After the EF-5 tornado, with winds traveling at speeds greater than 200 mph, leveled the town of Joplin, Mo., on May 22, relief efforts to help the small Midwest community kicked off in full swing. But when disaster strikes, public safety workers don’t just get to go home, Capt. Travis Yates says; they have to keep working, often taking longer shifts or coming in to provide officer relief and mutual aid. And in the tally of the destruction, 36 area officers lost all or part of their homes, some without even a spare uniform to report to work in.

That’s when two do-gooders — living about 7 hours apart from each other — got to work utilizing their volunteer organizations and law enforcement brothers and sisters to spread the word about the Joplin-area officers’ losses and collect the resources necessary to help out.

Yates, an officer with the Tulsa, Ok., PD for about 18 years, has multiple volunteer side projects including Ten Four Ministries, a religious-based police charity group. With the Overland PD in St. Louis, Mo., for 14 years (and a cop for 19), Cpl. Scott Barthelmass also works for the St. Louis Children’s Hospital as a paramedic and has been assisting Missouri-area departments and families after the death of an officer through his organization, the Missouri Law Enforcement Funeral Assistance Team. The two men say they started receiving calls asking how to help, so they reached out to Davis at the Joplin PD (and who also works as the secretary/treasurer for the local FOP, Lodge 27, which additionally provided much aid to the region’s police).

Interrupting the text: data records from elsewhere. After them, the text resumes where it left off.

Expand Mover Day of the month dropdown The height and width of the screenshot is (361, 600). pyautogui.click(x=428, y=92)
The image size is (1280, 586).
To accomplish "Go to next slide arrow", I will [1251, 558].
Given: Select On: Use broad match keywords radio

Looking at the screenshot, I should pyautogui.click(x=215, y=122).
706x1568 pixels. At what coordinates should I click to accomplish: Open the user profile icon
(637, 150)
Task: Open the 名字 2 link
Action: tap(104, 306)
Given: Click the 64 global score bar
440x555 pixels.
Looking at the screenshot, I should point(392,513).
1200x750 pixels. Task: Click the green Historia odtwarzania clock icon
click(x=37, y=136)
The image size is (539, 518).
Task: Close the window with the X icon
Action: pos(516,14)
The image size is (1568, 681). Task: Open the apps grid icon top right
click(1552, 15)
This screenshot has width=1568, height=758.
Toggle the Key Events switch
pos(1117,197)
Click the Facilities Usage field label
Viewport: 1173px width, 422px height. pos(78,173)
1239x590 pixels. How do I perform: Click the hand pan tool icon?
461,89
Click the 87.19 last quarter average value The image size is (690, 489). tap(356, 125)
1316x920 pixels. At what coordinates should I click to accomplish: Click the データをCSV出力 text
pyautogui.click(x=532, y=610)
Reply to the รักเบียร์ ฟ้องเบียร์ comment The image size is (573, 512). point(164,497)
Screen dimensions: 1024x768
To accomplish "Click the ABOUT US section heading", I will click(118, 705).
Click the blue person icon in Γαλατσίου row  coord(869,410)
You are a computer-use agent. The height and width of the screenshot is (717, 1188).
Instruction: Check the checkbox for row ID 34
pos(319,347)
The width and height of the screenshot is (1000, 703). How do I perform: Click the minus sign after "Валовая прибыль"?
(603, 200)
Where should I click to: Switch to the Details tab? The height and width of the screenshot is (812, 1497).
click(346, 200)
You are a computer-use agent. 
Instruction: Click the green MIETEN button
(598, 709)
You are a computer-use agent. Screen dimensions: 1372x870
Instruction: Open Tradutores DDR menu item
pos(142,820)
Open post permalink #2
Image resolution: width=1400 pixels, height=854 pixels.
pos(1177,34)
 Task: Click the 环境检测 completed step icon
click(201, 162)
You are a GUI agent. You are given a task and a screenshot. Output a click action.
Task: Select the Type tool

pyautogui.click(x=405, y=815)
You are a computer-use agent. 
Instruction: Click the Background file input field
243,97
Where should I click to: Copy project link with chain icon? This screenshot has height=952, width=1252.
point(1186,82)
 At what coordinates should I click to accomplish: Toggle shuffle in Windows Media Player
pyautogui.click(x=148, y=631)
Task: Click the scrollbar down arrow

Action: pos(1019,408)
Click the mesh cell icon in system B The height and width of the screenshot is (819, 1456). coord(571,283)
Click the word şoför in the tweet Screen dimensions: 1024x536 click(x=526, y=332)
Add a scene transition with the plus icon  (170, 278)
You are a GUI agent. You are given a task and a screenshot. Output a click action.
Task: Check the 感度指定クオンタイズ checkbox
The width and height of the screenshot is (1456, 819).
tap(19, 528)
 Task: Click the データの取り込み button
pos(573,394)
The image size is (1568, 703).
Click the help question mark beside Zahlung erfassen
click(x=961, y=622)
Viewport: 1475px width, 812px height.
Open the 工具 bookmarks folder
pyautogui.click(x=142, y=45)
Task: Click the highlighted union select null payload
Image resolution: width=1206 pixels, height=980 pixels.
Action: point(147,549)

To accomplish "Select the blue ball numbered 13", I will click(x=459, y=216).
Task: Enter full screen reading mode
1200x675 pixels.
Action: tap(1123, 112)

Within five days of sending out initial e-mails and collecting donations, Yates and Barthelmass were able to help provide the displaced officers with the needed on-officer apparel such as shirts, pants and boots, as well as financial assistance from donors in all corners of the United States. Folks from Beaverton, Ore., Troy, Ill., to the Delaware Capitol Police were calling Barthelmass and Yates asking what was needed. It was an amazing, and most impressively, swift outpouring of support from the brotherhood for the 36 (and counting) police personnel who lost their homes in Joplin.
So many law enforcement hands reached out to pick the Joplin men and women up, I don’t have room to list them all here. Some of the donors did not even wish to be identified. But that’s the nature of this community: to work tirelessly and thanklessly for the good of others. And when it was their own in need, the big blue hearts reached out from all sides of the nation, ready and willing to help, with donors leaving encouraging and compassionate messages on the Ten Four Ministries’ firstgiving.com contribution page. Simply, says Davis, “the brotherhood of law enforcement came forward to help.”